SARS pada tahun 2002 telah menjadi pengujian sistem kesehatan tersebut pertama kali.
Sejak saat itu sistem kesehatan mereka terus menerus diperbaiki.
Pusat penanganan penyakit negeri tersebut dan pusat sistem pencegahannya, 18 tahun kemudian yaitu pada tahun ini, terbukti masih terlalu lemah untuk efektif melawan virus Corona yang lebih ganas dibandingkan SARS.
China telah menghabiskan dana 10 kali lipat dari dana kesehatan yang normal sejak SARS mewabah.
Mereka juga membangun ribuan pusat penanganan dan pencegahan penyakit di berbagai wilayah, layaknya puskesmas di seluruh negara tersebut.
Namun epidemi Covid-19 tunjukkan jika mereka masih terlalu lemah untuk tanggulangi epidemi virus Corona.
Hal ini disebabkan karena rupanya banyak kebobrokan di dalam sistem ekonomi dan pemerintahan China.
Pendanaan per tahun yang tidak stabil, birokrasi yang rumit dan sulit serta pekerja terampil yang tidak seimbang dengan para pekerja yang tidak terlatih rupanya menjadi penyakit sendiri bagi sistem kesehatan China.
Pusat Pencegahan dan Penanganan Penyakit (China CDC) yang mirip dengan Pusat Pencegahan dan Penanganan Penyakit Amerika dikritik habis-habisan akibat terlalu lambat peringatkan orang-orang tentang SARS.
CDC China tidak kabarkan baik dalam bentuk buletin ke rumah sakit bagaimana menahan virus SARS sampai April 2003.
Saat itu sudah lima bulan setelah kasus pertama diidentifikasi.
Baca Juga: Rasakan Sakit di Punggung Bawah, Wanita ini Rupanya Idap Penyakit Langka
Wabah tersebut akhirnya membunuh 349 warga China sebelum akhirnya melemah, menurut WHO.
Kritik yang sama dihadapi CDC China terkait respon mereka terhadap virus Corona pada awal 2020, walaupun dalam kedua kasus, mereka tidak memiliki wewenang untuk membagikan peringatan.
Seorang ahli medis yang terkenal setelah bisa mengobati pasien SARS tahun 2003, menyayangkan jika CDC China masih bukan apa-apa.
Baginya, CDC China hanyalah departemen teknis dan berperan rendah dalam sistem kesehatan selama wabah virus Corona 2020 ini.
Masalahnya, tidak seperti CDC Amerika yang berdiri sendiri, CDC China masih harus melakukan protokol dan menerima pendanaan dari Komisi Kesehatan Nasional, departemen di tingkat Kementerian yang juga mengatur kebijakan jumlah kelahiran di negara tersebut.
Xi Chen, seorang asisten profesor di Kesehatan Masyarakat Yale, menyebut jika CDC China hanyalah badan penelitian.
"CDC China adalah badan penelitian.
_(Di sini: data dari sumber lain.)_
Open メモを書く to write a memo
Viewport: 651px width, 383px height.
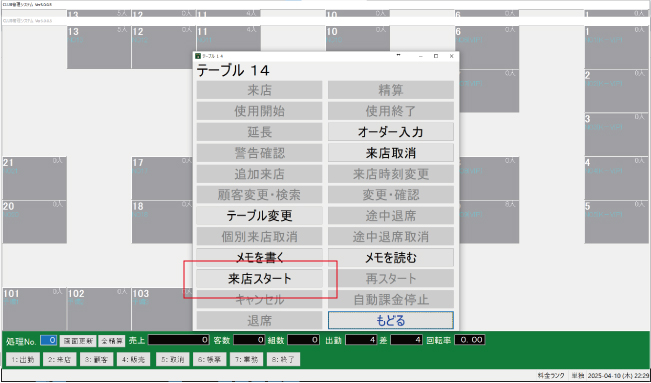click(x=259, y=258)
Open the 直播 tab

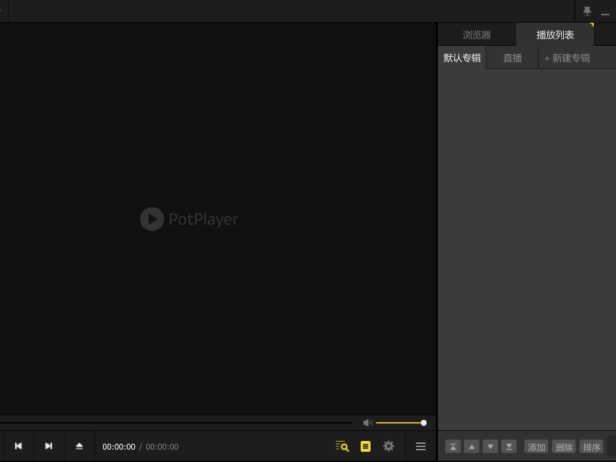tap(512, 58)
Mereka hanya kabarkan laporan untuk membantu Komisi Kesehatan Nasional untuk tanggulangi wabah tersebut, tetapi mereka tidak memiliki kuasa untuk umumkan gawat darurat atau lakukan aksi melawan siapa yang sebarkan virus tersebut. Mereka juga tidak memiliki kuasa untuk memindahkan suplai medis atau anggota staff ke area lain di China.
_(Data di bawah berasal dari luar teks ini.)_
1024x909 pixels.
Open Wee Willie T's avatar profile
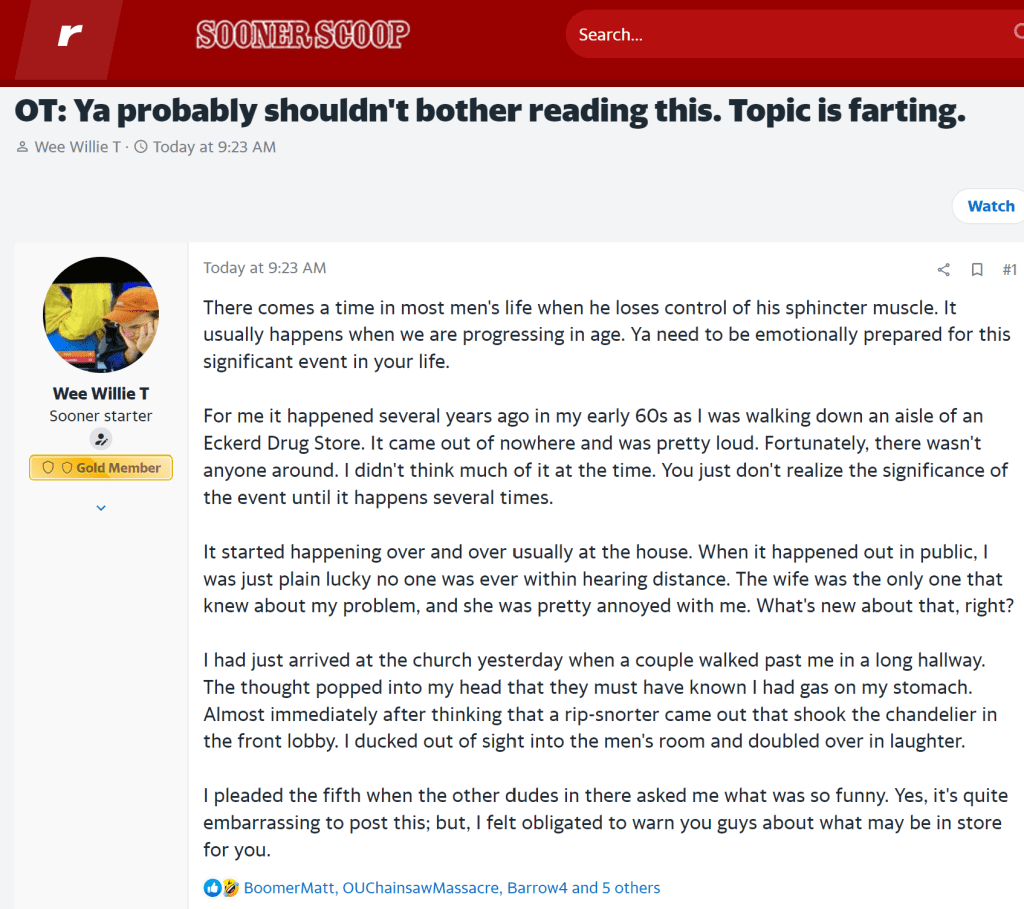click(x=101, y=314)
"Pemerintah China dapat lebih proaktif untuk membuat investasi lebih besar di CDC China sehingga perbolehkan mereka pindahkan sumber daya yang lebih mumpuni ke daerah yang lebih terisolasi, demikian juga dengan suplai medis, serta agar mereka bisa memiliki kuasa umumkan kondisi gawat darurat dan bantu pemerintah lokal."
Walau China kelola pusat penanganan penyakit dengan jaringan terbesar di dunia, yaitu 3443 di tahun 2018, 60% dari jumlah itu ada di wilayah perkotaan.
Lebih buruk lagi, pendanaannya rupanya lebih rendah daripada badan yang ada di negara berkembang.
Dari tahun 2002 hingga 2005, investasi pemerintah di kantor CDC Cina dan fasilitas di seluruh negeri meningkat rata-rata 4,4 kali, sementara pembiayaan untuk peralatan meningkat 7,2 kali, menurut sebuah makalah penelitian yang ditulis oleh selusin kepala fasilitas CDC China lokal bersama dengan para sarjana dari Universitas Fudan di Shanghai.
Tetapi pada saat yang sama, pendanaan untuk biaya operasi CDC China hanya meningkat sekitar 40 persen.